#### Ensemble de tâches
- A) Répondez à ces questions d'après l'article sur le meurtre de Mohamed Koula Diallo :
(i) À quelle date Bah Oury est-il revenu de son exil ?
(ii) Pour le compte de quel site Elhadj Mohamed Koula Diallo couvrait-il l'événement ?
(iii) À quel moment de la semaine se tenait la réunion du bureau exécutif ?
- B) Selon l'article sur le meurtre de Mohamed Koula Diallo, pourquoi la rédaction de Guineematin.com a-t-elle eu la charge d'informer le patron du journaliste tué ?

___ Texte fourni ___

Un an après le meurtre d’un journaliste à Conakry : qui a tué Mohamed Koula Diallo ?

Le 05 février 2016, un drame jusque là non élucidé s’est produit à l’entrée du siège de l’UFDG, à Commandanyah, dans la commune de Dixinn. Revenu de son exil quelques jours auparavant (24 janvier 2016), Bah Oury, a été exclu du parti le 4 février et interdit de participer à la réunion du bureau exécutif qui se tenait, comme tous les vendredis après-midi. Mais, le vice-président du parti a contesté la qualité de l’instance (Cellou Dalein Diallo et ses affidés) et jugé leur décision de nulle et de nul effet…

Grâce aux échanges par voie de presse et via certaines médiations, on a vite compris que Bah Oury ne s’empêchera pas de forcer sa participation à cette réunion. D’ailleurs, à un reporter de Guineematin.com qui a passé la journée avec lui et qui l’a interrogé peu avant le départ de son domicile pour le siège, Bah Oury avait réitéré son intention de participer à la réunion, advienne que pourra ; il avait même accepté d’embarquer notre journaliste dans son véhicule pour aller ensemble… Mais, à leur arrivée, le portail était fermé et des agents chargés de la sécurité de l’UFDG qui y étaient postés ont empêché Bah Oury d’entrer. C’est là qu’est née la bousculade dont personne- un an après- ne parvient à clairement expliquer le déroulement. Ce qu’on sait, une balle est sortie d’un fusil et a atteint à bout portant Elhadj Mohamed Koula Diallo, venu couvrir cet évènement exceptionnel (c’est l’unique couverture médiatique d’une réunion de bureau politique en Guinée) au compte du site Guinee7. Nous avons d’ailleurs eu la lourde charge d’informer son patron, puisqu’un de nos reporters était juste à côté et a d’ailleurs participé aux efforts d’évacuation du journaliste qui rendra l’âme peu après cette balle mortelle…

Mais, qui a tué Elhadj Mohamed Koula Diallo ?

___ Données recueillies ___

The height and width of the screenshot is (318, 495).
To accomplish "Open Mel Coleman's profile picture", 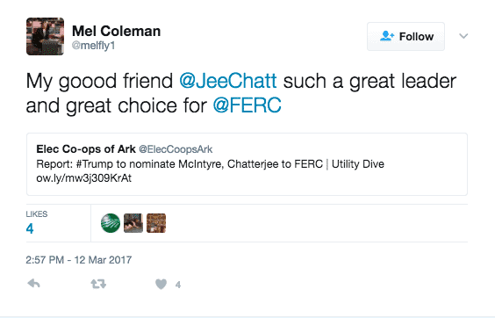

___

#### Réponses par tâche
- A)
(i) Bah Oury est revenu de son exil le 24 janvier 2016.
(ii) Il couvrait l'événement pour le compte du site Guinee7.
(iii) La réunion se tenait le vendredi après-midi, comme chaque semaine.

- B) Un des reporters de Guineematin.com se trouvait juste à côté du journaliste au moment du tir. Il a aussi participé aux efforts d'évacuation de la victime.